Quantcast
Minneapolis, California move to end police neck restraints – Metro US

Minneapolis, California move to end police neck restraints

FILE PHOTO: California Governor Gavin Newsom speaks to the media
FILE PHOTO: California Governor Gavin Newsom speaks to the media after at a voting center for the presidential primaries on Super Tuesday

(Reuters) – The Minneapolis City Council on Friday voted to end use of chokeholds and neck restraints like that used by a white police officer who pressed his knee into the neck of unarmed black man George Floyd on May 25, sparking coast-to-coast protests.

In California, Governor Gavin Newsom said he would end state police training in carotid restraints similar to the technique used on Floyd by former Minneapolis officer Derek Chauvin while three officers stood by and watched as Floyd died after pleading for his life.

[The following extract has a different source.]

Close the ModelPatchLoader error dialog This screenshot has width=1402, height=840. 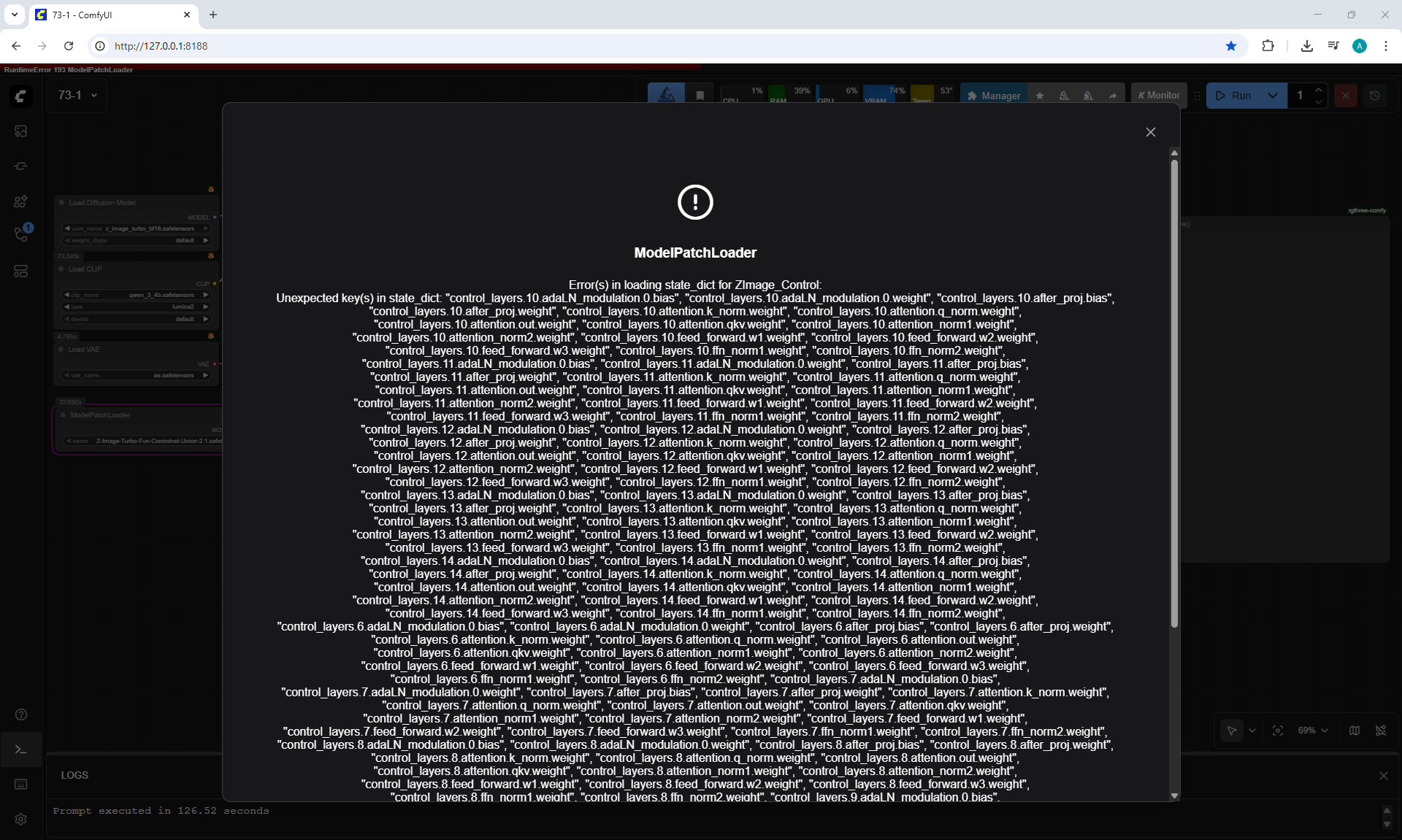(x=1150, y=132)
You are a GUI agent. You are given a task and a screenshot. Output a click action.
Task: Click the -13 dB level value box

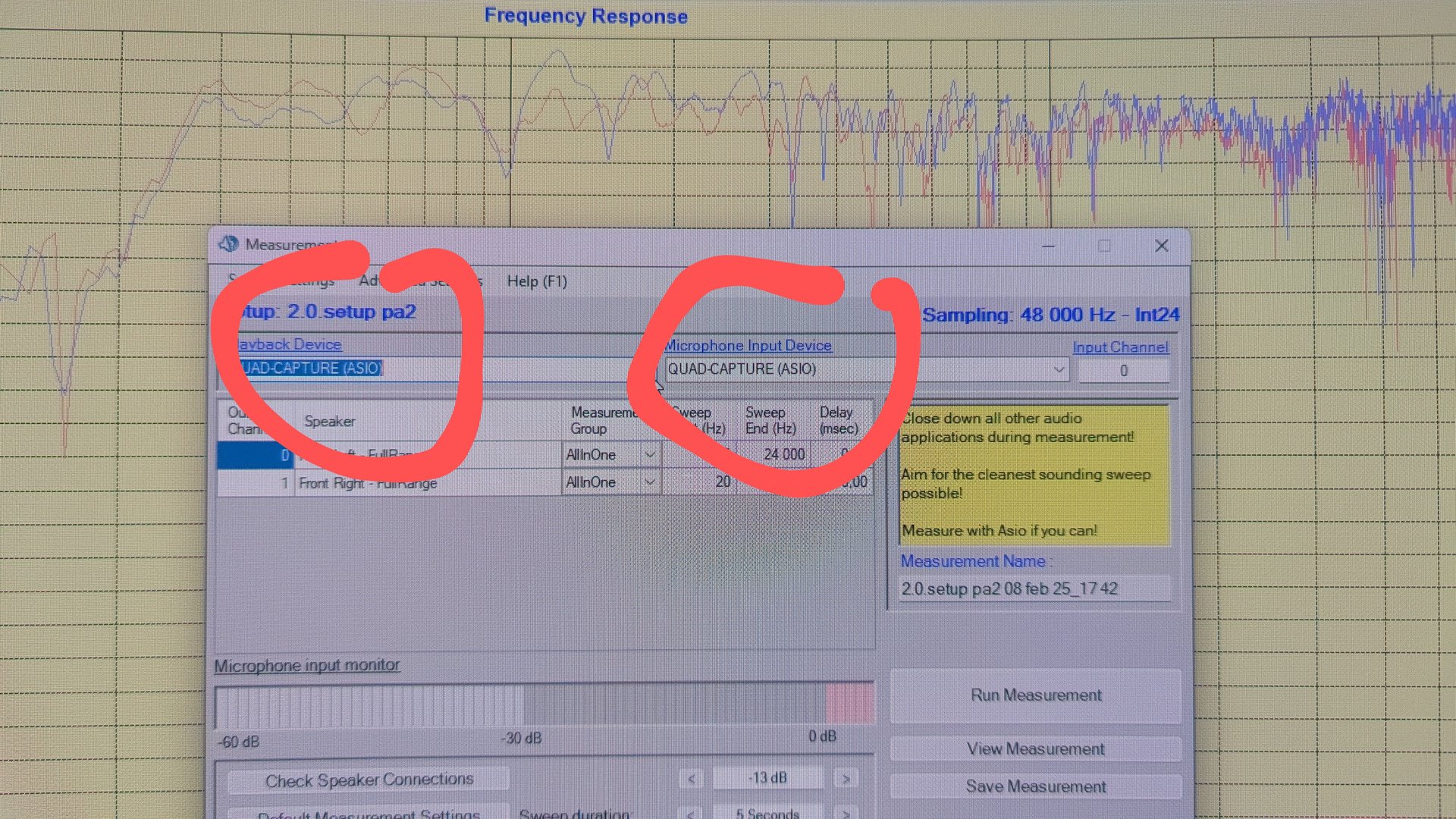tap(767, 779)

The Minneapolis police fired all four officers, and they have been charged with murder. The incident has communities across the United States reconsidering use of such restraints.

The Minneapolis decision came in response to a Minnesota state human rights complaint against the city. In a proposed court order that must be approved by a judge, the Minneapolis City Council said it would ban all chokeholds and neck holds, and require any member of the police department to immediately report any unauthorized use of force by an officer.

“Black, Indigenous, and communities of color have suffered generational pain and trauma as a result of systemic and institutional racism and long-standing problems in policing,” said the proposed order which the council approved unanimously.

San Diego County in California this week also banned the carotid restraint, in which an officer blocks the flow of blood to a detainee’s brain, leading to unconsciousness.

Newsom said he supports legislation to ban use of the technique in local police departments throughout California.

“At the end of the day the carotid hold is literally designed to stop people’s blood from flowing into their brain,” Newsom said. “That has no place any longer.”

Many police departments have ended the use of so-called chokeholds, which put pressure on a detainee’s windpipe, but have still allowed carotid restraints.